I used to roll my eyes every time I saw one of those annoying fitness pages on Instagram from someone who’d upload a post-gym mirror picture of their “fitness journey” with some long, cheesy caption, or a picture of 16 tupperware containers containing healthy, well-portioned food (that somehow looks very aesthetically pleasing) with a breakdown of the MACROS.

I mean, I still actually do roll my eyes. Somedays I have this fantasy of starting a fitness page, but with a slight twist – like I’d post a picture of a capsule of Vyvanse and a pack of Camels and write a long inspiration caption about weight loss. I just don’t have the stones to do it. Anyways, meal planning. Yeah. Great idea. As a med student, you’ll often realize that cooking (and the subsequent cleaning) can be an enormous time sink when you need to be productive. And it’s true. As a result, you find yourself on a first name basis with the Chipotle workers and Jimmy Johns starts preparing your usual order as soon as they see your number pop up on the phone. Eating out once in a while is not a problem at all, but I was amazed at how much money I’d waste on food per week, and I was disgusted that I’d been eating such a high-sodium, unbalanced diet. So, I started meal prepping. It’s simple. Just make a shit ton of chicken, rice and broccoli, and divvy it up into some tupperware containers. Pop em in the fridge and take em out when youre hungry. Saves you time, saves you money, you eat healthy, you feel better, you study better, and your mom is proud when you tell her on the phone.

 

It All Comes Down to Two Major Principles of Success:

 

1. Efficiency. Major Key.

Stop taking notes like a fucking medieval monk.
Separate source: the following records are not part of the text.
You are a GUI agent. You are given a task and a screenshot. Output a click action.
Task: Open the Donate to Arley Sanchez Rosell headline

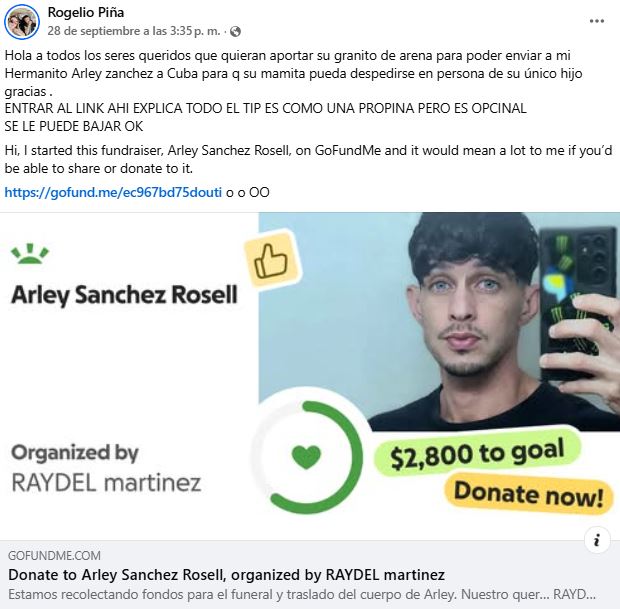click(x=226, y=575)
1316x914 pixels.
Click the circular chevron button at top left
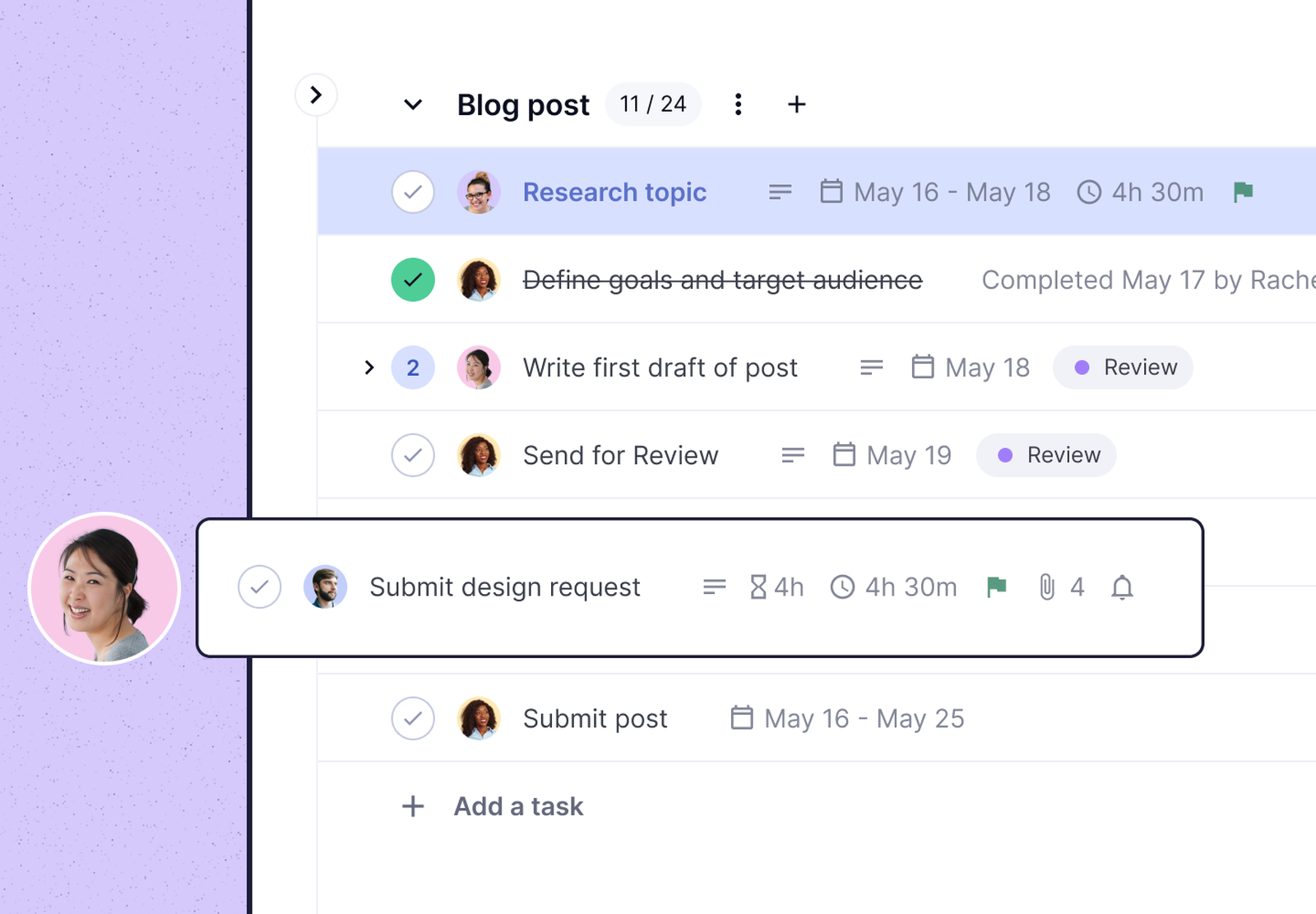(x=316, y=95)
Take advantage of the the biggest redeeming quality of being a millennial – technology. Yes, you can use it for more than stalking your crushes and giving yourself a fake tan for your next Instagram picture.

 

2. Curls 4 Girls

I wouldn’t be at all upset if residencies instituted a rule stating that they will not accept a male resident that cannot bench more than his Step 1 score. All jokes aside, if I’ve learned anything in doctor school, its that how you treat your body reflects in your cognitive abilities. Quit making excuses. Hit the gym. Eat right. Watch your grades, your energy, your confidence, and over all happiness skyrocket.

 

Yeah, I’m on some “mind, body, spirit” shit. And I’ve been a drastically better student and human being ever since. Try it out.

2 comments

  1. This is incredibly helpful… if I make use of it, that is! Just some solid, your-Ma’s-always-right home truths backed up by your very real success, and I appreciate it. Thanks so much for bothering to make the world a better place, my friend.